Las cosas que no cambian


LeoGuatemala es un país que está condenado a la inercia. Con esto quiero decir que estamos predestinados a darnos una y otra vez contra el mismo muro y a revolvernos en nuestras miserias. Además es tan grande nuestra ignorancia que todavía tenemos la esperanza de que con el nuevo gobierno talvez las cosas cambien.

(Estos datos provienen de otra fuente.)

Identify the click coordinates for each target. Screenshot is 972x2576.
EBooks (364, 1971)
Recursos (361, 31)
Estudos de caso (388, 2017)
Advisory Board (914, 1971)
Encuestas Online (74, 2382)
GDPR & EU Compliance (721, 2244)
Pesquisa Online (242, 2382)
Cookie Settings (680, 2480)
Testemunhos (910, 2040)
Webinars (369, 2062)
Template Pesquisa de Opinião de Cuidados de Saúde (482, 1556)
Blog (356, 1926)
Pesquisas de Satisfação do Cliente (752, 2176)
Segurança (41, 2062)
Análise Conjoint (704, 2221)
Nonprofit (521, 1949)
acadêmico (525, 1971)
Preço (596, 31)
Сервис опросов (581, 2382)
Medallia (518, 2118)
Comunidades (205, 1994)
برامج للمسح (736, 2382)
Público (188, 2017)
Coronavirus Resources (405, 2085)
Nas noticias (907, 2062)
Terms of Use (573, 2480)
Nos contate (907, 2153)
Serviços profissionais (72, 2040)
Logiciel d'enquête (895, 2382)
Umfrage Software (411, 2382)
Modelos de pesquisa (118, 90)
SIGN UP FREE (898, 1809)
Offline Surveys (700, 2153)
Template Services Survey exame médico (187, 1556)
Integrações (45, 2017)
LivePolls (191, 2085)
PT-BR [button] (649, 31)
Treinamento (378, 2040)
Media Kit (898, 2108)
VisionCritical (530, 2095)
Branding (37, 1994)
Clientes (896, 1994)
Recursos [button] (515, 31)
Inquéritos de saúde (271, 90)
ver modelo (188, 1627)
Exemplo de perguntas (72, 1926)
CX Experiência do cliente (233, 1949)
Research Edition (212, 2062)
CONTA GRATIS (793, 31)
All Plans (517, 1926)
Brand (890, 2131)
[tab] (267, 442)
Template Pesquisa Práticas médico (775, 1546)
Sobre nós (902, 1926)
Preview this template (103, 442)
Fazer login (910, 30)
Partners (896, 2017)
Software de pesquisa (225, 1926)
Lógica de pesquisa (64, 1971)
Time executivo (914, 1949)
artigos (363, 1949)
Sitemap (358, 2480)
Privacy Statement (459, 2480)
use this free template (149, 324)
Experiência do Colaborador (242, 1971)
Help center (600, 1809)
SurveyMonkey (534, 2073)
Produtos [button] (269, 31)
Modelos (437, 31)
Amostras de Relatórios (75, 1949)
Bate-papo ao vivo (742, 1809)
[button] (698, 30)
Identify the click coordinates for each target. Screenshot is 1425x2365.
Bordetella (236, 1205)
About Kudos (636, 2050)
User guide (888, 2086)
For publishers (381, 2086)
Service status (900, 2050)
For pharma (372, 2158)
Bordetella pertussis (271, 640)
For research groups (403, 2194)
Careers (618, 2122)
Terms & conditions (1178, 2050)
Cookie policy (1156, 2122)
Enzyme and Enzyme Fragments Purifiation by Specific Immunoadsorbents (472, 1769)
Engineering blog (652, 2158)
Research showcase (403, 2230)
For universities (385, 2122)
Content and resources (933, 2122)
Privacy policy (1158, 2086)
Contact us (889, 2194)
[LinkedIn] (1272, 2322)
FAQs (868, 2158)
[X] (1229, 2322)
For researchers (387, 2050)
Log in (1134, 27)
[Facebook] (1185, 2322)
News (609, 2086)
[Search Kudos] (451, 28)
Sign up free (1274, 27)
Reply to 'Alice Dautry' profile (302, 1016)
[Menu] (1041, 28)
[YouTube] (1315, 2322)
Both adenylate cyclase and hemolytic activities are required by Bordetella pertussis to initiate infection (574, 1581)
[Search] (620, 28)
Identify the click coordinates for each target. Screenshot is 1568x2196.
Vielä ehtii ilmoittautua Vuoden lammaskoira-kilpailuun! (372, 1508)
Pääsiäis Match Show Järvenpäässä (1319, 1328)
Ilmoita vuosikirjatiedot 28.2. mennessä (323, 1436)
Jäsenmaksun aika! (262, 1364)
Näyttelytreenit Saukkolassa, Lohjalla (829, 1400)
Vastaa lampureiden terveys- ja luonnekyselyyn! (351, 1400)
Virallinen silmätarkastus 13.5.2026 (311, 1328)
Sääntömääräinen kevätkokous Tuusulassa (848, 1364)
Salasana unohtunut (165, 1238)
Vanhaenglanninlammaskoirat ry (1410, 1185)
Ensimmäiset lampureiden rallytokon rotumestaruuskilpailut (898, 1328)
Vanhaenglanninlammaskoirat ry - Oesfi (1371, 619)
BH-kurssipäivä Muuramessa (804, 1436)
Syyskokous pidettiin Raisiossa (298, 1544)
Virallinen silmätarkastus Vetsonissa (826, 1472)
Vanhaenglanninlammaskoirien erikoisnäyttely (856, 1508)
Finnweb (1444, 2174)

Podríamos echarle la culpa a la cartera presidencial, a los diputados, a la rancia oligarquía, a los empresarios, al ejército, a las iglesias y a todo lo que se nos ocurra ―y con esto no digo que ellos no tengan gran responsabilidad de la debacle que sufre este aborto de país―, pero seguiremos cayendo en el abismo de nuestro fracaso social mientras seamos indiferentes ante lo que ocurra en nuestras propias narices, mientras no nos informemos y nos dejemos manipular o mientras sigamos eligiendo a personas que representan los intereses de los mismos grupos que han gobernado a sus anchas desde 1954.

Septiembre, «el mes de la patria», estuvo plagado de expresiones ñoñas de ardor patriótico que, como es de esperarse en el noveno mes, rayan en la ridiculez. Más que patriotismo, el pueblo berrea expresiones patrioteras, siguiendo los principios del condicionamiento clásico. La educación ha tenido en mucho la culpa de convertirnos en rebaño, en volvernos loros que repiten las mismas cosas como disco rayado sin detenerse siquiera a pensar en lo que hablamos.

Amamos a nuestra patria porque todo mundo lo dice o porque se vería mal ir en contracorriente. Celebramos que nuestros hijos desfilen y, de paso, reforzamos con todo el simbolismo marcial este tipo de conductas. Llenamos las calles de antorchas creyendo que en verdad eso nos hace ser más patriotas, como ingenuamente se cree más bueno el que reza día y noche. Adornamos nuestras casas y nuestros carros con banderas azul y blanco, creyendo que eso nos hace mejores ciudadanos. En fin, repetimos tradiciones huecas y vacías sin darnos cuenta de que esas actitudes solo nos llevan a reforzar el sistema establecido.

En Guatemala temblamos si nos hablan de comunismo, ateísmo o feminismo. Nos ofende, casi como si nos sacaran la madre, que los grupos marginados y excluidos salgan a las calles a defender sus derechos. Pegamos el grito en el cielo si oímos hablar de educación sexual, de aborto, de matrimonio igualitario. Eso sí, nos encanta demostrar respeto hacia instituciones que ya han perdido toda credibilidad. Nos adaptamos como camaleones una vez tengamos libertad para consumir o decir cualquier pendejada. Esa es la ilusión que tenemos de la libertad, y así, como una bola de idiotas, nos tragamos el cuento de que este es el mejor país del mundo, con su lago más bonito, con su himno más bello, con sus «inditos» de trajes coloridos tan simpáticos, como si fueran llaveritos.

Todo esto es para nosotros la expresión más alta de patriotismo, y cuidado con aquel que ose cuestionar a la selección, al pollito Campero, a los símbolos patrios, a Arjona o a cualquier ícono que nos enaltezca ante los ojos extranjeros porque serán tachados de traición a la patria, de enemigos públicos, de parias.

Cuándo leeremos la historia; pero no desde la perspectiva oficial sino la escrita desde la exclusión y el rechazo; cuándo nos daremos cuenta de que vivimos en la peor de las opresiones, aquella que nos ha amaestrado con los colores brillantes de la falsa libertad. Porque la peor dictadura no es la que usa medios violentos para apaciguarnos, sino la que sutilmente dejamos entrar en nuestras casas para asesinar nuestra conciencia.

Mientras no cambiemos de actitud seguirán robándonos en nuestras narices; seguirán invirtiendo en armas mientras la gente se muere de hambre; seguirán aislándonos del panorama mundial; seguirán expropiándonos de nuestros recursos para terminar rematándolos en el extranjero; seguirán sacando lo que quede de este bagazo de país. Y nosotros seguiremos aplaudiendo y como idiotas seguiremos votando por los mismos, creyendo ingenuamente que por fin habrá un cambio en este país que se ha convertido en un muerto viviente.